In my mind this sounded like too much overhead for such a benign task.
But it turns out my use-case described above is less common than anticipated.
I thought that I must be able to use mongodump
itself or at least its
counterpart mongorestore
to query the data from an archive file and print the
documents in a human-readable format to a file or stdout.
Looking through the documentation quickly revealed that this is not the case.
The MongoDB database tools are split between binary and text import/export
tools.
On the binary side you have mongodump
and mongorestore
with the equivalent
tools mongoexport
and mongoimport
for working with the text formats Json,
CSV and TSV.
Even though it turns out that we can't use only the binary tools to retrieve the
data from an archive in text format, condemning such a clean and consistent
design would be preposterous.
There is a third CLI tool for working with binary data dumps in the MongoDB
database tools, bsondump
.
bsondump
is able to convert Bson files to Json, which sounds very much like
what we are looking for.
Unfortunately bsondump
is only able to work with uncompressed Bson files.
We don't have these, as we are writing our dumps to an archive instead of the
file system directly.
bsondump
is not able to work with the archives, a feature exclusive to
mongodump
and mongorestore
.
Last thing I checked was whether it is possible to extract the files from the
archive using an available decompression program.
It is not an uncommon pattern to base domain-specific archive formats on
general-purpose formats like Tar or Zip.
For example, cargo package
creates simple Tarballs from Cargo packages while Java's .jar
files are
just Zip archives with a metadata file in a specific location within the
archive.
Unfortunately this is not true
for the archives created by mongodump
.
So extracting the binary file containing the documents from a collection and
subsequently using bsondump
to read the file was not possible either.

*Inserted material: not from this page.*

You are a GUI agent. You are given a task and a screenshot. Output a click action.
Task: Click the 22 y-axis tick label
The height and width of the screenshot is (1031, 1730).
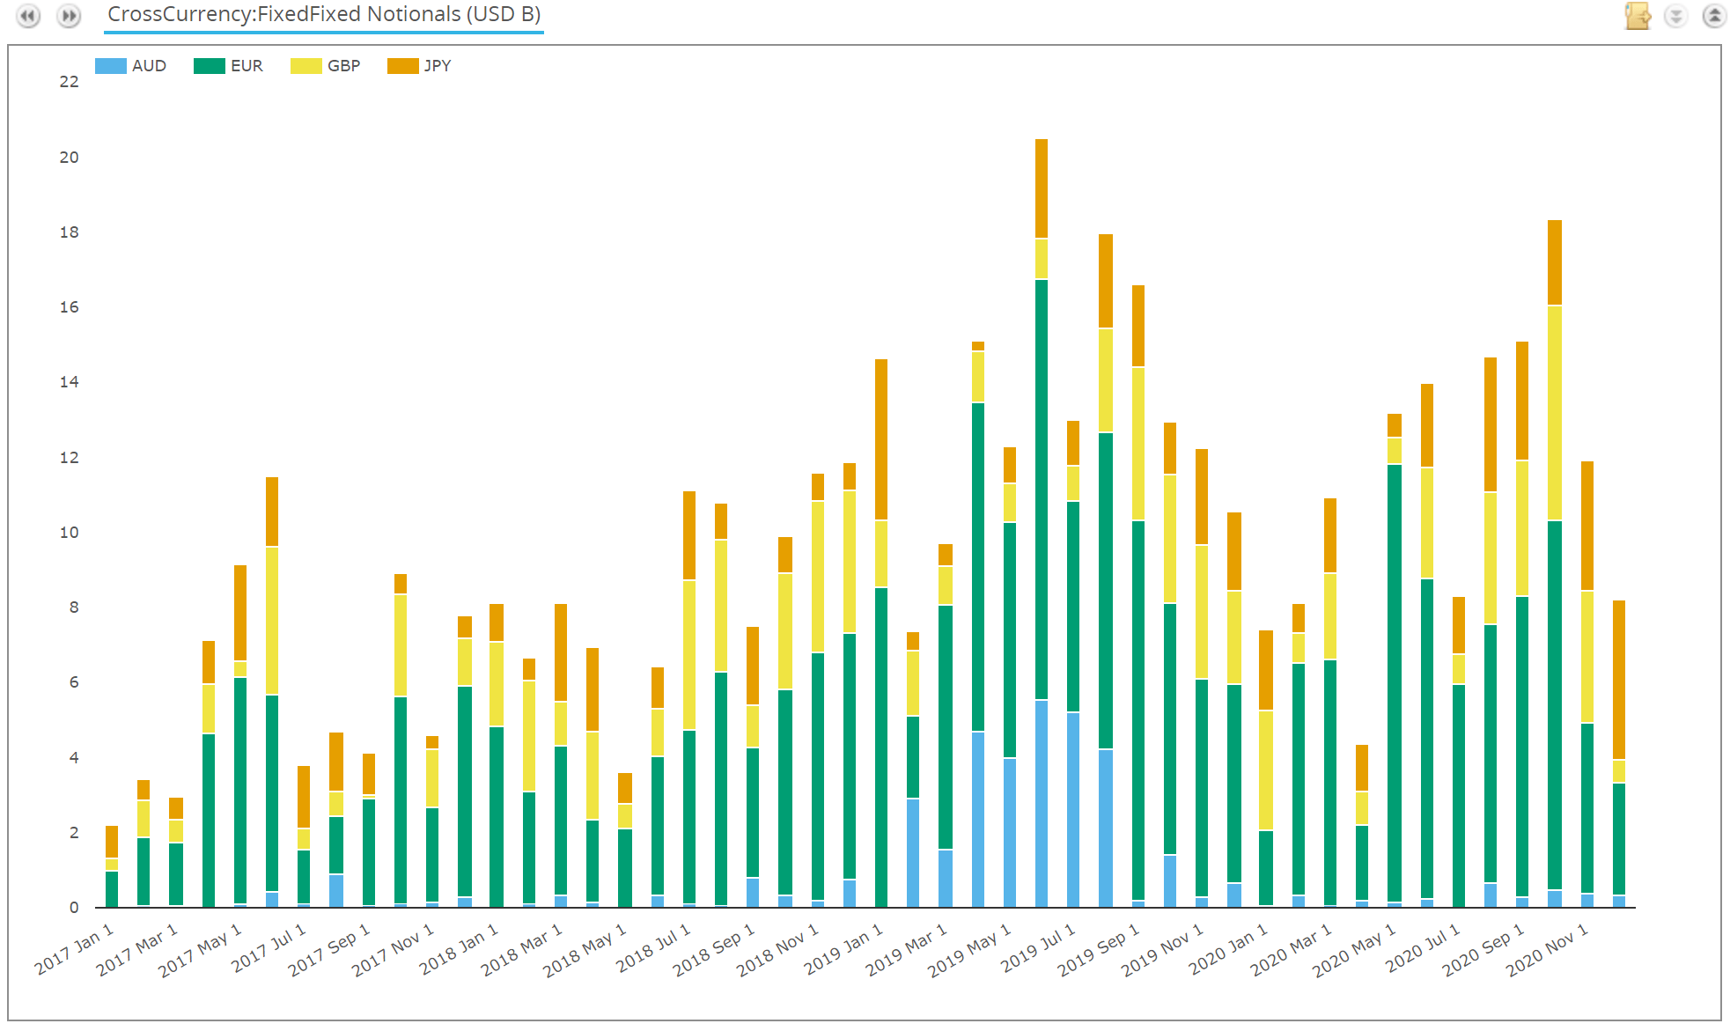(x=69, y=82)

This means the only way we can extract the data in a human-readable format from
an archive is by starting a MongoDB instance, restoring the archive by running
mongorestore --archive=foo.dump
and lastly downloading the data again with
mongoexport
.
# Docker and Bash to the Rescue
What sounded like another overly complex Ops process turned out to be nothing
more than a simple and idempotent Bash script, thanks to Docker and the
mongo
image.
The necessary steps are:
- Create a container from the
mongo
image - Copy the archive file to the container
- Restore it to the MongoDB instance running inside the container
- Export the collection we want to extract to a file
- Copy the file from the container to the local machine
- Delete the container again
Et voilà, we extracted a collection from our binary archive into a human-readable format. Without further ado, here is the Bash script:
#!/bin/bash
# CLI arguments
ARCHIVE=$1
DB=$2
COLLECTION=$3
OUT=$4
# spin up container
docker run -d --name mongodump_to_json mongo:latest
# copy archive into container
docker cp $ARCHIVE mongodump_to_json:archive.dump
# extract archive
docker exec -t mongodump_to_json mongorestore --archive=archive.dump
# export collection to json file
docker exec -t mongodump_to_json mongoexport --pretty --db=$DB --collection=$COLLECTION -o=$OUT
docker cp mongodump_to_json:$OUT $OUT
# gracefully shut down container again
docker stop mongodump_to_json
docker rm mongodump_to_json
All we need to do is provide four arguments to the script.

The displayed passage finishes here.